Вино и порезанные колбаски, которые подали на закуску, вынудили нас прервать разговор. Официант приготовился проследить за реакцией клиентов. Но я сказал, что он может хоть сейчас подавать остальное, и он оставил нас в покое.

– Хорошо, расскажи мне про машину, про моего муженька у меня что-то нет охоты говорить.

– Да нечего рассказывать. Брат поручил мне выследить кое-кого, вот и понадобилась машина.

– Кого это – кое-кого?

– Не знаю, его делишки. Его интересует один особнячок, и он хочет, чтобы я нашел владельца. Пятьдесят штук, если я раздобуду его имя к понедельнику.

– И что ты собираешься делать? Сидеть под дверями, как бобик, и смотреть, кто появится?

– Вроде того.

– Но эта зверюга, на которой ты разъезжаешь, хочешь не хочешь бросится в глаза.

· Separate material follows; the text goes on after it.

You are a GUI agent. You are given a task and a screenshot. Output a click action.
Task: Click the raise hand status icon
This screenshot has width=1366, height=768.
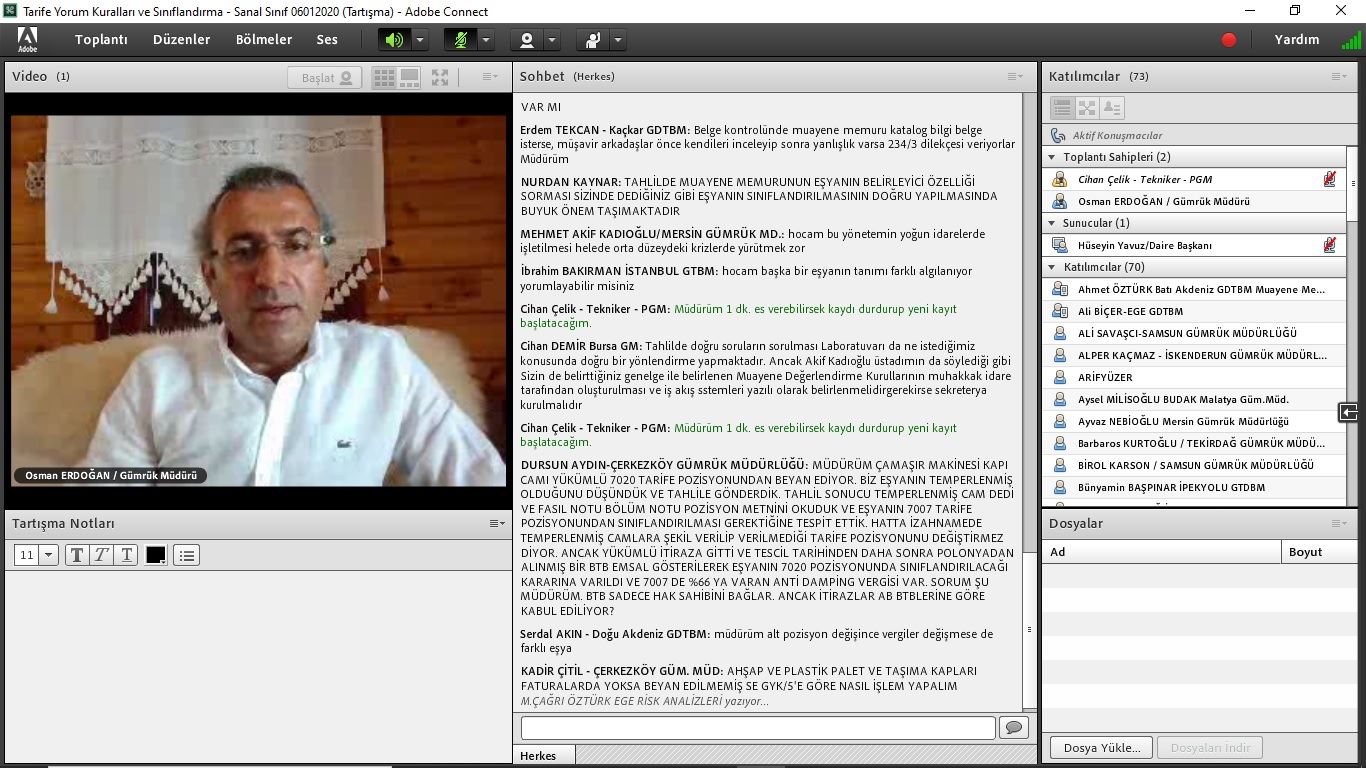(593, 40)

Тебе бы лучше подошла «корса».

– Возможно, однако у моего брата не «корса», а «лотус».

– И ты собираешься ехать следить сегодня ночью?

– Такой у меня план. Поужинаем, выпьем чего-нибудь у Луиджи, и я поеду туда.

– Позавчера вечером я заходила к Луиджи. Осточертело валяться одной в кровати. Позвонила тебе, тебя не было, и я решила, что ты там. Опоздала всего минут на десять. Роберто сказал, что только тебя и видели.

– Пошел перекусить чего-нибудь у Паралело.

– Ну… а потом по бабам, да?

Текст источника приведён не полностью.